WHAT IS BEING ASKED - From the data below, return the exact lines starting at the line containing "Image resolution: width=1087" and ending at the line containing "Task: Click the left 社員番号 field showing 001", both included, and nothing else.

RECORDS SUPPLIED -
☆ ☆ ☆

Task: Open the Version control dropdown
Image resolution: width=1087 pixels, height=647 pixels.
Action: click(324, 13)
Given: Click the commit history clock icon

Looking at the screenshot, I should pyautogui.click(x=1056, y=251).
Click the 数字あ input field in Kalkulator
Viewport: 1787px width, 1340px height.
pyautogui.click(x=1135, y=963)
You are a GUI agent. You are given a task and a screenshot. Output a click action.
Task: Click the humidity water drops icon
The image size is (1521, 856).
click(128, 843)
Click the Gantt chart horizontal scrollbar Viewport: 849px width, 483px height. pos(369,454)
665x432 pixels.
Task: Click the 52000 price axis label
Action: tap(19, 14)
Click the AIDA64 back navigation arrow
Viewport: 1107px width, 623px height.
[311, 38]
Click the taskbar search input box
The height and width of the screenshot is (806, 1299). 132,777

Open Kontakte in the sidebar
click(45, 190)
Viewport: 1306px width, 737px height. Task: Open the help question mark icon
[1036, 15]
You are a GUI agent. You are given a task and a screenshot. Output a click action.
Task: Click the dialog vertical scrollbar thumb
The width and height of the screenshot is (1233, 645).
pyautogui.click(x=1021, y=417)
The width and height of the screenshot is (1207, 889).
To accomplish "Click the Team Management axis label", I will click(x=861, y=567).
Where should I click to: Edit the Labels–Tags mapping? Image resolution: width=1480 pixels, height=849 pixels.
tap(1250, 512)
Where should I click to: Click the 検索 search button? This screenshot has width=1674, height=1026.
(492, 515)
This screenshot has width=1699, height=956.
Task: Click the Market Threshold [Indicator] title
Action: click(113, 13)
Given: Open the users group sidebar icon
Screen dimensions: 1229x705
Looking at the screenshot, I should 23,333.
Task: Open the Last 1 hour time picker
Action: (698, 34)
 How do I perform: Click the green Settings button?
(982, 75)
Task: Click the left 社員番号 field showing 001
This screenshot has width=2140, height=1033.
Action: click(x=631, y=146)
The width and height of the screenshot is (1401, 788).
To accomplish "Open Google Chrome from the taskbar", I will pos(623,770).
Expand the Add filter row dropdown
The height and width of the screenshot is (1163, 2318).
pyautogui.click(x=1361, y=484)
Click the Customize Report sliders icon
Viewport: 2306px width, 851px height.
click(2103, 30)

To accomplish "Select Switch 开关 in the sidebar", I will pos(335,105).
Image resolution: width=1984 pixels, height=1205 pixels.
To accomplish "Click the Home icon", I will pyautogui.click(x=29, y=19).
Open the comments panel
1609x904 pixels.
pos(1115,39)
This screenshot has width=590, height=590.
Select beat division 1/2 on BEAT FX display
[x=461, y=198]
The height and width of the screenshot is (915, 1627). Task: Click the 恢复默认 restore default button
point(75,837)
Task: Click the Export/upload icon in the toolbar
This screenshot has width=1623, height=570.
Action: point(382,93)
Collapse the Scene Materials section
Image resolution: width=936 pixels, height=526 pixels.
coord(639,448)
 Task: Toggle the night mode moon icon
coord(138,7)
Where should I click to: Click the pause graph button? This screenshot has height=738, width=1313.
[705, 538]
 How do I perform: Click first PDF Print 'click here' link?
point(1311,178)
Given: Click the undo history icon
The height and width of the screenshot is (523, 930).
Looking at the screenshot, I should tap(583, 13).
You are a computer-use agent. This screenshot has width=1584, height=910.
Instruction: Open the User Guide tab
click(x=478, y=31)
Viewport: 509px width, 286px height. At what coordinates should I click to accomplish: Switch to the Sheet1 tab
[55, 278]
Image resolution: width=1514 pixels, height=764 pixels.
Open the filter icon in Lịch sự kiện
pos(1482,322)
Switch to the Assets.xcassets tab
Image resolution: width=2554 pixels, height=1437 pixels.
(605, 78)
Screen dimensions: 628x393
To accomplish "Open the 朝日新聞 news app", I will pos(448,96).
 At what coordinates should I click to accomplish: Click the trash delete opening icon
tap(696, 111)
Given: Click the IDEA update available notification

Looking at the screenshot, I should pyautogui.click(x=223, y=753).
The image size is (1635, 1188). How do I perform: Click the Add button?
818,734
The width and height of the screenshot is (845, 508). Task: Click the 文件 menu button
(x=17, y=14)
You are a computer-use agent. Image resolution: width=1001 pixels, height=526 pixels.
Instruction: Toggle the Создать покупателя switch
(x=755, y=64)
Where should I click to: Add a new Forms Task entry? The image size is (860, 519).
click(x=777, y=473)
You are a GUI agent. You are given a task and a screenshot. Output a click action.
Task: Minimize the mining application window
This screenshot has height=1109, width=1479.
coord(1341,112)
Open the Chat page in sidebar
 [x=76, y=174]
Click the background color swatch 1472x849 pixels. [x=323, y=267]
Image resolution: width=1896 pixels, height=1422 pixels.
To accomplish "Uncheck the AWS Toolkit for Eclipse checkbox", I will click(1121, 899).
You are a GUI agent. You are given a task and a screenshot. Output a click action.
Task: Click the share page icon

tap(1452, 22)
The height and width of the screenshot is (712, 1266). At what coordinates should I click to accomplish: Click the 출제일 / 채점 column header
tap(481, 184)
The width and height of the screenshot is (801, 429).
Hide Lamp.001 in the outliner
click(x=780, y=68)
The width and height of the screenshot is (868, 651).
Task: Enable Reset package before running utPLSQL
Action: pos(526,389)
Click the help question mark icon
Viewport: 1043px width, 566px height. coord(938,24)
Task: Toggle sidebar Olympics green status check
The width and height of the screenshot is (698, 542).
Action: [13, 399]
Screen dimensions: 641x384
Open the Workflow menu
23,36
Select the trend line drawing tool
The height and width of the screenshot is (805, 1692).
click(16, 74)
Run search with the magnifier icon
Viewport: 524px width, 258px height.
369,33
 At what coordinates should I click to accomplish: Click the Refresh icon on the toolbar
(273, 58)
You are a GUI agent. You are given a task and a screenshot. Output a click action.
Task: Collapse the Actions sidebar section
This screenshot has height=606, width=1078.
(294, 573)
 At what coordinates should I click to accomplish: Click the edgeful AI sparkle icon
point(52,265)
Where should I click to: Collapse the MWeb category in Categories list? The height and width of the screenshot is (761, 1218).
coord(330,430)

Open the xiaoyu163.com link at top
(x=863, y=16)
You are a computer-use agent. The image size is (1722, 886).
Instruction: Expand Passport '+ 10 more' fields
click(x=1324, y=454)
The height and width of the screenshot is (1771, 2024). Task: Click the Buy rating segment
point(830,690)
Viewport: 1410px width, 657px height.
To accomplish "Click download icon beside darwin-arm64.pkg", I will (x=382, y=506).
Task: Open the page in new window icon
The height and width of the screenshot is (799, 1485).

☆ ☆ ☆

OUTPUT BELOW -
Image resolution: width=1087 pixels, height=647 pixels.
Action: click(324, 13)
Given: Click the commit history clock icon

Looking at the screenshot, I should pyautogui.click(x=1056, y=251).
Click the 数字あ input field in Kalkulator
Viewport: 1787px width, 1340px height.
pyautogui.click(x=1135, y=963)
You are a GUI agent. You are given a task and a screenshot. Output a click action.
Task: Click the humidity water drops icon
The image size is (1521, 856).
click(128, 843)
Click the Gantt chart horizontal scrollbar Viewport: 849px width, 483px height. pos(369,454)
665x432 pixels.
Task: Click the 52000 price axis label
Action: tap(19, 14)
Click the AIDA64 back navigation arrow
Viewport: 1107px width, 623px height.
[311, 38]
Click the taskbar search input box
The height and width of the screenshot is (806, 1299). 132,777

Open Kontakte in the sidebar
click(45, 190)
Viewport: 1306px width, 737px height. Task: Open the help question mark icon
[1036, 15]
You are a GUI agent. You are given a task and a screenshot. Output a click action.
Task: Click the dialog vertical scrollbar thumb
The width and height of the screenshot is (1233, 645).
pyautogui.click(x=1021, y=417)
The width and height of the screenshot is (1207, 889).
To accomplish "Click the Team Management axis label", I will click(x=861, y=567).
Where should I click to: Edit the Labels–Tags mapping? Image resolution: width=1480 pixels, height=849 pixels.
tap(1250, 512)
Where should I click to: Click the 検索 search button? This screenshot has width=1674, height=1026.
(492, 515)
This screenshot has width=1699, height=956.
Task: Click the Market Threshold [Indicator] title
Action: click(113, 13)
Given: Open the users group sidebar icon
Screen dimensions: 1229x705
Looking at the screenshot, I should 23,333.
Task: Open the Last 1 hour time picker
Action: (698, 34)
 How do I perform: Click the green Settings button?
(982, 75)
Task: Click the left 社員番号 field showing 001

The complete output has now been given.